(Registros de dados)
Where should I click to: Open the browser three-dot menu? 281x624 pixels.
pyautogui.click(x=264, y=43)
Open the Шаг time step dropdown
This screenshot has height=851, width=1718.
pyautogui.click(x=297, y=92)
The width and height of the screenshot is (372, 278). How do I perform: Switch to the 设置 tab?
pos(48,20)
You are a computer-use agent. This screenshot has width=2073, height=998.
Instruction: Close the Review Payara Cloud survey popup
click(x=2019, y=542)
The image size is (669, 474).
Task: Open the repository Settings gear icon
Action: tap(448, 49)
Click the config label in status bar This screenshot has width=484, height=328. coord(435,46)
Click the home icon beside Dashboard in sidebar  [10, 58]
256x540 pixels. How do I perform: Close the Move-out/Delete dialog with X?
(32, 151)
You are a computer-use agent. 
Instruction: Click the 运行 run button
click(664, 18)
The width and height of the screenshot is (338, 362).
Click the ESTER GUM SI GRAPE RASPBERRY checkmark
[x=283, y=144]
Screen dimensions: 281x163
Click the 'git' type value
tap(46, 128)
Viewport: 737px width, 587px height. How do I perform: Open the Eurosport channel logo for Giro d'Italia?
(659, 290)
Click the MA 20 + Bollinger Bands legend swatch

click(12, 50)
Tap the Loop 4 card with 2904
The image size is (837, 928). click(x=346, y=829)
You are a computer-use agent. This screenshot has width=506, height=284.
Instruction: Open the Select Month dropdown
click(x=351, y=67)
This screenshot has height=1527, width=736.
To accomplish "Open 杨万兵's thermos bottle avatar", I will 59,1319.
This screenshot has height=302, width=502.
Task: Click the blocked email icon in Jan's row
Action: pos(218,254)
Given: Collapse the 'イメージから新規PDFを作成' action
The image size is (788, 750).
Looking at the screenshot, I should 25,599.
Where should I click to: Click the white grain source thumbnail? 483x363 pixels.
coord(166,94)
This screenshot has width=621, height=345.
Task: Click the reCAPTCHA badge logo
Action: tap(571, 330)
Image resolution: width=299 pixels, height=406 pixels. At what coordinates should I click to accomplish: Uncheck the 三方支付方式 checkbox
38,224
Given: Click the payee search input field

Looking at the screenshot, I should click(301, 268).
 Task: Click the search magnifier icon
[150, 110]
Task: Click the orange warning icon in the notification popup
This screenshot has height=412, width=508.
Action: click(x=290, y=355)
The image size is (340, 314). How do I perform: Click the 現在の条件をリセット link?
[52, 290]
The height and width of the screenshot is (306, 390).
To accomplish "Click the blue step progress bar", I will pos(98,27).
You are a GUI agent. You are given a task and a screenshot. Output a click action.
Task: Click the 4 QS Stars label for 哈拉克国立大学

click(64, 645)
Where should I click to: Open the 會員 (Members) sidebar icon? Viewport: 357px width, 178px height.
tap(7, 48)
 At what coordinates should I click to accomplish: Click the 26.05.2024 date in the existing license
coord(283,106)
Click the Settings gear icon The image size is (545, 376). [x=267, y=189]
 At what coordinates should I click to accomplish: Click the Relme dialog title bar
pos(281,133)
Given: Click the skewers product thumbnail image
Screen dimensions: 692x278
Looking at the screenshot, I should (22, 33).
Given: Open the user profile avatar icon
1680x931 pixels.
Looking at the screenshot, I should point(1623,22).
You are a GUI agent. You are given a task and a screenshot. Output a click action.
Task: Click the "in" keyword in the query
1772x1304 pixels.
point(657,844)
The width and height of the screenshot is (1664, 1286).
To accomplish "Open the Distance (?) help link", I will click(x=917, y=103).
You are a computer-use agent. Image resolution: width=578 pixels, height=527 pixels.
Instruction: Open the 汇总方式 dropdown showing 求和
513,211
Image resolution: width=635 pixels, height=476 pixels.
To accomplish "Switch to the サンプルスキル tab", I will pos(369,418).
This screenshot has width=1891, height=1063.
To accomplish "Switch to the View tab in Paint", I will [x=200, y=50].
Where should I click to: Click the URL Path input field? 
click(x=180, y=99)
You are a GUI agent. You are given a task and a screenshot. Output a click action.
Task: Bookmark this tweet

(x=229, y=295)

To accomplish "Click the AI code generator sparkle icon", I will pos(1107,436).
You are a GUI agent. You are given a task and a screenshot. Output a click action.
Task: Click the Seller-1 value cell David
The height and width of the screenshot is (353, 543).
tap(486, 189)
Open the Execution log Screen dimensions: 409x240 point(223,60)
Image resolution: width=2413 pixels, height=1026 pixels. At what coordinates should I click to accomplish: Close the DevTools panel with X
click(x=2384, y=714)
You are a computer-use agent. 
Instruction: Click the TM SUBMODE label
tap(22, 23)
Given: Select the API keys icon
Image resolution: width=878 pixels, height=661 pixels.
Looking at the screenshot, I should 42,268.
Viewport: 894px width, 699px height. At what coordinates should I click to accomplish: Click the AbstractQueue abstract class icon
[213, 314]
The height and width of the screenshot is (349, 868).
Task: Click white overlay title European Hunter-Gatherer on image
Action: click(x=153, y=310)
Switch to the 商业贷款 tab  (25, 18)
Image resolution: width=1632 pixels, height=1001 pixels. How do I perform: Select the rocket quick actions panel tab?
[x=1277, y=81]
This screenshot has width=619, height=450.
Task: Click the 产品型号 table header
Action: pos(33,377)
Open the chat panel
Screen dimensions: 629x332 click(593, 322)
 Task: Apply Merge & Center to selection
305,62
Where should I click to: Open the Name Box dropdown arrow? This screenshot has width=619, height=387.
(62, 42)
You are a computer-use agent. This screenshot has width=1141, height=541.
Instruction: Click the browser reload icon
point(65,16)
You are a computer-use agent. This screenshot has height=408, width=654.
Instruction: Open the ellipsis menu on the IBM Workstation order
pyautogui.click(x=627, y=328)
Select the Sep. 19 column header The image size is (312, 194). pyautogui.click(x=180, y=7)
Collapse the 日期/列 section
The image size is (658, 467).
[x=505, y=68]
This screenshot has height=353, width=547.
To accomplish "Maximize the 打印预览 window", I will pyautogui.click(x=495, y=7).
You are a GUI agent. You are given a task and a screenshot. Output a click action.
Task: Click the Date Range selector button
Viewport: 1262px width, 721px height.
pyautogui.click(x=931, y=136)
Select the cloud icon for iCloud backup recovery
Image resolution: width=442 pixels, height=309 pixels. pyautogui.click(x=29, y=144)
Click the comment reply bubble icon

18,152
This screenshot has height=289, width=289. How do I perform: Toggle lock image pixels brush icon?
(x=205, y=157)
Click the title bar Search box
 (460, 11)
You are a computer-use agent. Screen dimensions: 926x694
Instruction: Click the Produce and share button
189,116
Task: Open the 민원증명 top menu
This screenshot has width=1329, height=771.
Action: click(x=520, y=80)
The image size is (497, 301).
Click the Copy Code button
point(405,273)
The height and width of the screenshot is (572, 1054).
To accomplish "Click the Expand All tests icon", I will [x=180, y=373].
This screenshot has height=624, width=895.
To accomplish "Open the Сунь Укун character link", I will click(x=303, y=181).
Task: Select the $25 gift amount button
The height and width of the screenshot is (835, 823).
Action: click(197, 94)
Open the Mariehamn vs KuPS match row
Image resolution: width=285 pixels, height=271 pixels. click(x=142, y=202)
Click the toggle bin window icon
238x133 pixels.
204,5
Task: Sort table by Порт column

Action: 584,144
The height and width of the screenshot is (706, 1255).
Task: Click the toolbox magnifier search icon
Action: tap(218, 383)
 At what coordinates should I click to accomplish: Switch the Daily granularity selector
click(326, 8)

- EXERCÍCIO: Reescreva as linhas desde a que contém "You are a computer-use agent. Image" até a que contém "I will pos(1107,436).", ambas incluídas, mantendo os enunciados e multiplicando por 1,55 todas as coordenadas das respostas, arredondadas para números inteiros, com as metades para cima.

- RESPOSTA:
You are a computer-use agent. Image resolution: width=578 pixels, height=527 pixels.
Instruction: Open the 汇总方式 dropdown showing 求和
795,327
Image resolution: width=635 pixels, height=476 pixels.
To accomplish "Switch to the サンプルスキル tab", I will pos(572,648).
This screenshot has width=1891, height=1063.
To accomplish "Switch to the View tab in Paint", I will [x=310, y=78].
Where should I click to: Click the URL Path input field? 
click(x=279, y=153)
You are a GUI agent. You are given a task and a screenshot. Output a click action.
Task: Bookmark this tweet

(x=355, y=457)

To accomplish "Click the AI code generator sparkle icon", I will pos(1716,676).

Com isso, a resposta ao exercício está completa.